**EXERCISE DIRECTIONS**
Starting at the first line of the entries below, restate each line exactly until you reach the line with "races (211, 2090)", and print that one too. Leave the pictures out and stop there.

**SOURCE MATERIAL**
***

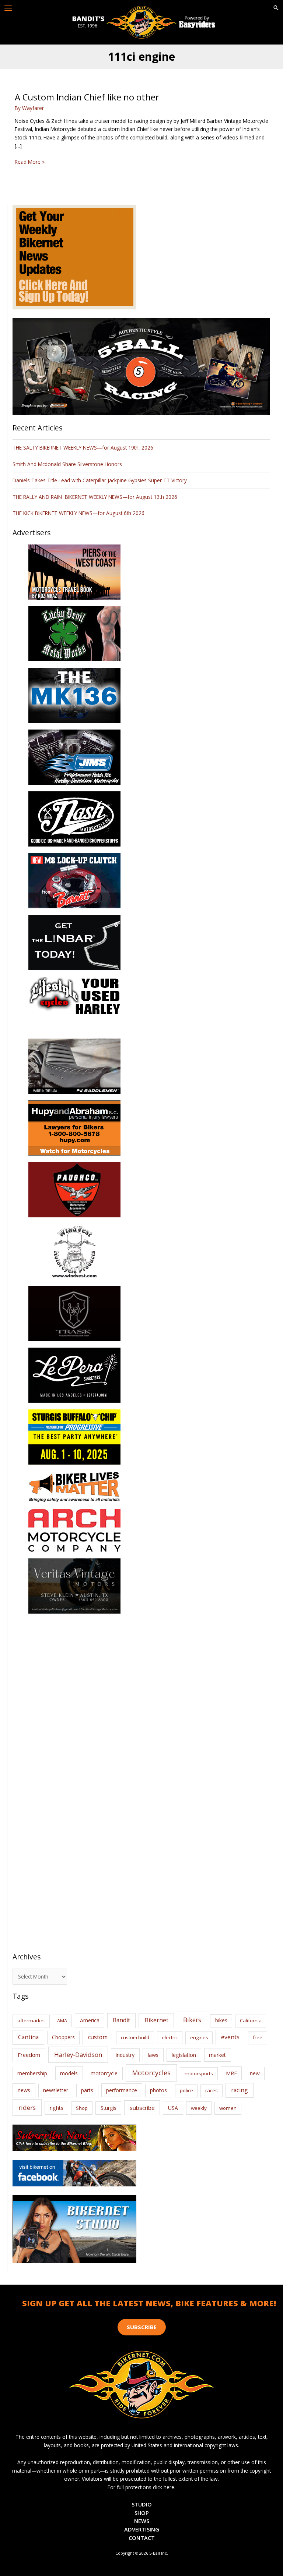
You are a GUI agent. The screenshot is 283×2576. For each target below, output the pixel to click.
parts (87, 2090)
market (217, 2054)
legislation (184, 2054)
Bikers (192, 2019)
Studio (142, 2504)
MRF (231, 2073)
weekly (199, 2108)
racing (239, 2090)
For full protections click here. (141, 2487)
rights (56, 2107)
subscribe (142, 2107)
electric (170, 2037)
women (228, 2108)
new (255, 2073)
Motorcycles (151, 2072)
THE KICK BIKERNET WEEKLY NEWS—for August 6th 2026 (78, 513)
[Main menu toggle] (8, 8)
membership (32, 2073)
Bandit (121, 2020)
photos (158, 2090)
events (230, 2037)
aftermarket (31, 2020)
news (24, 2090)
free (257, 2037)
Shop (82, 2108)
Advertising (141, 2529)
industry (125, 2054)
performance (121, 2090)
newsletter (55, 2090)
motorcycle (104, 2073)
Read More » (30, 162)
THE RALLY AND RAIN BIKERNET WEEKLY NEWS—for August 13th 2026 (95, 496)
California (251, 2020)
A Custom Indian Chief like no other (87, 97)
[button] (276, 8)
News (141, 2520)
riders (27, 2107)
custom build (135, 2037)
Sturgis (108, 2107)
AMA (62, 2020)
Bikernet (156, 2020)
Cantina (28, 2037)
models (69, 2073)
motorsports (199, 2073)
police (186, 2090)
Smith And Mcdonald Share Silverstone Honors (68, 464)
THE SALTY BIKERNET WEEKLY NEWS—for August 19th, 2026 (83, 447)
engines (199, 2037)
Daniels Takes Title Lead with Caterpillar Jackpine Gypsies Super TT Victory (100, 480)
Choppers (63, 2037)
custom (98, 2037)
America (89, 2020)
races (211, 2090)
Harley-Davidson (78, 2054)
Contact (142, 2537)
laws (153, 2054)
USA (173, 2107)
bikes (221, 2020)
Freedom (29, 2054)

***

**EXERCISE RESULT**
You are a GUI agent. The screenshot is 283×2576. For each target below, output the pixel to click.
parts (87, 2090)
market (217, 2054)
legislation (184, 2054)
Bikers (192, 2019)
Studio (142, 2504)
MRF (231, 2073)
weekly (199, 2108)
racing (239, 2090)
For full protections click here. (141, 2487)
rights (56, 2107)
subscribe (142, 2107)
electric (170, 2037)
women (228, 2108)
new (255, 2073)
Motorcycles (151, 2072)
THE KICK BIKERNET WEEKLY NEWS—for August 6th 2026 (78, 513)
[Main menu toggle] (8, 8)
membership (32, 2073)
Bandit (121, 2020)
photos (158, 2090)
events (230, 2037)
aftermarket (31, 2020)
news (24, 2090)
free (257, 2037)
Shop (82, 2108)
Advertising (141, 2529)
industry (125, 2054)
performance (121, 2090)
newsletter (55, 2090)
motorcycle (104, 2073)
Read More » (30, 162)
THE RALLY AND RAIN BIKERNET WEEKLY NEWS—for August 13th 2026 (95, 496)
California (251, 2020)
A Custom Indian Chief like no other (87, 97)
[button] (276, 8)
News (141, 2520)
riders (27, 2107)
custom build (135, 2037)
Sturgis (108, 2107)
AMA (62, 2020)
Bikernet (156, 2020)
Cantina (28, 2037)
models (69, 2073)
motorsports (199, 2073)
police (186, 2090)
Smith And Mcdonald Share Silverstone Honors (68, 464)
THE SALTY BIKERNET WEEKLY NEWS—for August 19th, 2026 (83, 447)
engines (199, 2037)
Daniels Takes Title Lead with Caterpillar Jackpine Gypsies Super TT Victory (100, 480)
Choppers (63, 2037)
custom (98, 2037)
America (89, 2020)
races (211, 2090)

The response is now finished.